Data excerpts:
BEGIN
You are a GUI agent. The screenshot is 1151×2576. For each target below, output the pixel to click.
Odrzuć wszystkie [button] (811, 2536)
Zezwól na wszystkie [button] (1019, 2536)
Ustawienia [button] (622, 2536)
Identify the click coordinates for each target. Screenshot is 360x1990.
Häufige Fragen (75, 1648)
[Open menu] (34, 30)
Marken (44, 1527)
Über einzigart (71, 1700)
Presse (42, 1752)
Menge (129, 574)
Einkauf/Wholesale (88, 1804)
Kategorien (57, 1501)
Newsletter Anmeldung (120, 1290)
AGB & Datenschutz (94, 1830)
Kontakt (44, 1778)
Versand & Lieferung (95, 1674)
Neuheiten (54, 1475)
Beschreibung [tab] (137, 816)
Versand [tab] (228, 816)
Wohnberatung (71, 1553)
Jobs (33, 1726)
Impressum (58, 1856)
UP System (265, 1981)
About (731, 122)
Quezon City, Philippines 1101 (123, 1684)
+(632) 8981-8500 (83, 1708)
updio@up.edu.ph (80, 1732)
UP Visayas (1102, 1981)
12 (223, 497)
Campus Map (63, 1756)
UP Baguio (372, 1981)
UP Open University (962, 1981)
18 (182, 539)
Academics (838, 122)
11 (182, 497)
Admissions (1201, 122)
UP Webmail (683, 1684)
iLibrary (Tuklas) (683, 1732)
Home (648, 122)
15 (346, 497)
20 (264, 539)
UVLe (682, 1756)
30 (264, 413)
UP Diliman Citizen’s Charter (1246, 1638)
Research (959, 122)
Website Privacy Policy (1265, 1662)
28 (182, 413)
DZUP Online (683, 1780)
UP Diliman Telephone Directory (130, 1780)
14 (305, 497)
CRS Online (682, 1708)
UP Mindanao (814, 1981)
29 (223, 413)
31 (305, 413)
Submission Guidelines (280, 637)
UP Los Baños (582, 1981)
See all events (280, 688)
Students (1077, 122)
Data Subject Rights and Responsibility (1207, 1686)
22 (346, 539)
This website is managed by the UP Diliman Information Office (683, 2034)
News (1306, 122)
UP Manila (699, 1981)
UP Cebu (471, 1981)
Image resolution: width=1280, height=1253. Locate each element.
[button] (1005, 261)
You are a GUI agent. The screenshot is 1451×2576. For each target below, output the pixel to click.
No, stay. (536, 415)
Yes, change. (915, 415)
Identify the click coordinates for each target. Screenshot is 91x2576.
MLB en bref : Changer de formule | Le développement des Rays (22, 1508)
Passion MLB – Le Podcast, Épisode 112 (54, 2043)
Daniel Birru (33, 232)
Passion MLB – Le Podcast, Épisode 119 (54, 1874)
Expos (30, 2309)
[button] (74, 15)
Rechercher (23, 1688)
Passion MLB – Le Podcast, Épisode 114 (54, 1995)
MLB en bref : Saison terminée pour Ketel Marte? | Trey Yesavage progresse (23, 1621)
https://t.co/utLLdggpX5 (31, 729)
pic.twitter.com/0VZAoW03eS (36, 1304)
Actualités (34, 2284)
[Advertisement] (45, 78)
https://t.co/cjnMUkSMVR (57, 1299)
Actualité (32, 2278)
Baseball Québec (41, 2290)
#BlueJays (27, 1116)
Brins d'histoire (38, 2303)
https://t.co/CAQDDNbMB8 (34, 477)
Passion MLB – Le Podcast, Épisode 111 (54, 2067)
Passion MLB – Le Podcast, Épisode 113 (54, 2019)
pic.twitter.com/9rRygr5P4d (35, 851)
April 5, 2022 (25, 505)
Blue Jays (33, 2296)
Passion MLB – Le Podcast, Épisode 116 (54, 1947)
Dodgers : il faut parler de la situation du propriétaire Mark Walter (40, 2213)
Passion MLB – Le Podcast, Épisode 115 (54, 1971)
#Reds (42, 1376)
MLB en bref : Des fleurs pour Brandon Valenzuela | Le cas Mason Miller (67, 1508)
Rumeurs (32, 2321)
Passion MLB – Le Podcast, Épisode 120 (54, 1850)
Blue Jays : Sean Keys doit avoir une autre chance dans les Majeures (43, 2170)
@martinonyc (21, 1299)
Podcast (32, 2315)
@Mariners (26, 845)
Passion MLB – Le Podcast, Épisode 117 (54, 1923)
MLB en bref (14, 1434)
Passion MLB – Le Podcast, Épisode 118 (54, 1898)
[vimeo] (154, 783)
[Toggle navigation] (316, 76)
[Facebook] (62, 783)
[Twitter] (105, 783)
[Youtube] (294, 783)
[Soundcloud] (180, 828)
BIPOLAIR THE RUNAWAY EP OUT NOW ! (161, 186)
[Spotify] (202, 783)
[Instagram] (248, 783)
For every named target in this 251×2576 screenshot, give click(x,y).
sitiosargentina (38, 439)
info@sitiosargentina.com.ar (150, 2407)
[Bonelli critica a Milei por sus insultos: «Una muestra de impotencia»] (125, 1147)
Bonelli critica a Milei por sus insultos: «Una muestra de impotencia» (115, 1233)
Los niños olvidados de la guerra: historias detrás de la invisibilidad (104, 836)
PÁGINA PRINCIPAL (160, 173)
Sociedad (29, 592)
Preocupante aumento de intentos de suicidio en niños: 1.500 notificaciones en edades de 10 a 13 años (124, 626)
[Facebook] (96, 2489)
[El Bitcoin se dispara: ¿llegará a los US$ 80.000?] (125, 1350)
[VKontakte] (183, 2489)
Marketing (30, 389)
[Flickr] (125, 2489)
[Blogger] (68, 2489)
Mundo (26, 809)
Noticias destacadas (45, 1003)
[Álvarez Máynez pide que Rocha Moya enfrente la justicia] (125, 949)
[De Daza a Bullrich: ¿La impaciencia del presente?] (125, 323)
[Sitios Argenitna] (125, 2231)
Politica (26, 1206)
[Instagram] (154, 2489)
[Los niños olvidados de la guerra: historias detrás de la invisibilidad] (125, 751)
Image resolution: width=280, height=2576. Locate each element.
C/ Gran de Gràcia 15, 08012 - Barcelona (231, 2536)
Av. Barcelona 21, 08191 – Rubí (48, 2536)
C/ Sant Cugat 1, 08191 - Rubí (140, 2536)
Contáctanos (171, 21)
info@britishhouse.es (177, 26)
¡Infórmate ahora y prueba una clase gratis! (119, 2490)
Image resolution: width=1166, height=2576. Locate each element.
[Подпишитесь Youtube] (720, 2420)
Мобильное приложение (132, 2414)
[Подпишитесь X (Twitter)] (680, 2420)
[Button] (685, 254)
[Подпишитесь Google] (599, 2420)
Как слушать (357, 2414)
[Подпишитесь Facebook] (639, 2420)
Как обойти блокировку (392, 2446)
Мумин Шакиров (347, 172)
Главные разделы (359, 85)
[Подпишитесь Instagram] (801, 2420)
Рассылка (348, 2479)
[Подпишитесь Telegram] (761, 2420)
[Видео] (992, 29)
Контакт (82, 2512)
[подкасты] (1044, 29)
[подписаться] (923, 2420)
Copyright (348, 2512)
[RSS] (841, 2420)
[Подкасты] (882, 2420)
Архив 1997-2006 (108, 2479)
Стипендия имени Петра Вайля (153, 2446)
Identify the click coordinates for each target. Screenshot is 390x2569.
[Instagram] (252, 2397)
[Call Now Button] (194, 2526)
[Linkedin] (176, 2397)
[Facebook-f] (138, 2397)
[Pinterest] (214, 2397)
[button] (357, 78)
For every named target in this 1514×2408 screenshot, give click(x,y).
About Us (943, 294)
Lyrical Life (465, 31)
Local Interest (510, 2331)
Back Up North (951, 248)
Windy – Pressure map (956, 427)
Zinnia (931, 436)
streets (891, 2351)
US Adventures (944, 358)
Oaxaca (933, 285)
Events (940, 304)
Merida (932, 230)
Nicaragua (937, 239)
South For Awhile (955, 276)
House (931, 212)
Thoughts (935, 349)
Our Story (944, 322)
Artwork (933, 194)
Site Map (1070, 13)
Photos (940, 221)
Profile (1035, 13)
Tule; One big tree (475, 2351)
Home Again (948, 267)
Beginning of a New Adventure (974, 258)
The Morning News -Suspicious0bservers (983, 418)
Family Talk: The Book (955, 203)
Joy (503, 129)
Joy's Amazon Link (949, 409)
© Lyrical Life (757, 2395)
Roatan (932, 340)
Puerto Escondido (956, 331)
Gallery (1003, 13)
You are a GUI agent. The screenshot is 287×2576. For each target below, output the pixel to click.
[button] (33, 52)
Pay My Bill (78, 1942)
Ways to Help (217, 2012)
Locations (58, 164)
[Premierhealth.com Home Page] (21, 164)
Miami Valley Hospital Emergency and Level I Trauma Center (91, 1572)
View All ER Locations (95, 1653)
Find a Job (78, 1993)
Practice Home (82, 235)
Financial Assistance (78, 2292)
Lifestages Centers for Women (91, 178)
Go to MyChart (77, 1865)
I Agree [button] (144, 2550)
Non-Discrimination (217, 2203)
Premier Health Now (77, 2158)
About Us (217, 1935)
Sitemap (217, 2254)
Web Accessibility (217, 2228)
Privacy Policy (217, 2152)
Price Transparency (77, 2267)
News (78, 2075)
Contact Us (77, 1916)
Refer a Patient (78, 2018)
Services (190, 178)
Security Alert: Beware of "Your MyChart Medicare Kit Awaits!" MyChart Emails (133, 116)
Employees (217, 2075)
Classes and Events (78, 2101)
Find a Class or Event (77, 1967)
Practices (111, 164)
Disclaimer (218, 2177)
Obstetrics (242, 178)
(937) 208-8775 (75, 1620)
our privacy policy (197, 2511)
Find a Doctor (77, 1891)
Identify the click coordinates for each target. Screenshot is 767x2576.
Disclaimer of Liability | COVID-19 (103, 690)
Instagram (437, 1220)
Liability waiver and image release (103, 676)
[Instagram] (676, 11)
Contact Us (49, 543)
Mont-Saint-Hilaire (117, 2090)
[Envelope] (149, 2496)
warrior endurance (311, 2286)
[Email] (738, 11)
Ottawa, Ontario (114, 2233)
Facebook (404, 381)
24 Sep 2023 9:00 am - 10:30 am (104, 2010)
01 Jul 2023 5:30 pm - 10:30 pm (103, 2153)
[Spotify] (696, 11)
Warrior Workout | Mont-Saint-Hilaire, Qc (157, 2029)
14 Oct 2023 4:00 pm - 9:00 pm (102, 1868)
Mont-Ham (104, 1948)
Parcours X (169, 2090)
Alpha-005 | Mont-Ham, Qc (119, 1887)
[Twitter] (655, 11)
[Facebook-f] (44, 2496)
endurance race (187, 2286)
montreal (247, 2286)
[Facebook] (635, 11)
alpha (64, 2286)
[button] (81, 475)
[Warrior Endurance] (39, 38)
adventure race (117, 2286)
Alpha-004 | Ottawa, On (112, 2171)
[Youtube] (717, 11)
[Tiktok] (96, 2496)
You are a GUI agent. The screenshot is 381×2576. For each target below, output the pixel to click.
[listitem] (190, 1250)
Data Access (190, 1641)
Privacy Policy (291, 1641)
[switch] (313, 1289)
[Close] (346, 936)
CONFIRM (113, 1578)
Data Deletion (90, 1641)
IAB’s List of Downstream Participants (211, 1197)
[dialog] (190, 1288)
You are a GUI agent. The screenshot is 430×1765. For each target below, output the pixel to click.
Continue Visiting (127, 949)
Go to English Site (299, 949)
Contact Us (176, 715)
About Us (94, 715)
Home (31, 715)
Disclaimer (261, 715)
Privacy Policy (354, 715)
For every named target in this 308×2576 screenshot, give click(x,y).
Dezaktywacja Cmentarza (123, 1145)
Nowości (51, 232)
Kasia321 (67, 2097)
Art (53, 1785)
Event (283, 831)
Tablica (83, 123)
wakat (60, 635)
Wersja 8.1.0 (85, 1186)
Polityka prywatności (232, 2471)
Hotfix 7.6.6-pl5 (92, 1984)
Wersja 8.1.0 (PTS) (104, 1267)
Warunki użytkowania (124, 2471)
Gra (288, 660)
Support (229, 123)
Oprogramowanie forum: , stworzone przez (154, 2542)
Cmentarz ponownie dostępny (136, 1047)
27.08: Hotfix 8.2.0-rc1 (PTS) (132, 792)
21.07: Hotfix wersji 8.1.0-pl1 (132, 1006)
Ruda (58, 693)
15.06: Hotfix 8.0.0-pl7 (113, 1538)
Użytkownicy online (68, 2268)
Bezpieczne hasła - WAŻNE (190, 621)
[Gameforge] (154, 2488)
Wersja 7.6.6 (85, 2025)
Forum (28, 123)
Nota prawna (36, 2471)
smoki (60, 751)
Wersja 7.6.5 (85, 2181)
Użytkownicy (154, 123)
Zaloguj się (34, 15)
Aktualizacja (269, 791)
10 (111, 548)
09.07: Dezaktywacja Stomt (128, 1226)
END
_Work item_
From the line that has "[Button] (685, 254)" through the line that has "Контакт (82, 2512)", copy every line exactly as it appears above, and leave out all others.

_Answer section_
[Button] (685, 254)
[Подпишитесь Google] (599, 2420)
Как слушать (357, 2414)
[Подпишитесь Facebook] (639, 2420)
Как обойти блокировку (392, 2446)
Мумин Шакиров (347, 172)
Главные разделы (359, 85)
[Подпишитесь Instagram] (801, 2420)
Рассылка (348, 2479)
[Подпишитесь Telegram] (761, 2420)
[Видео] (992, 29)
Контакт (82, 2512)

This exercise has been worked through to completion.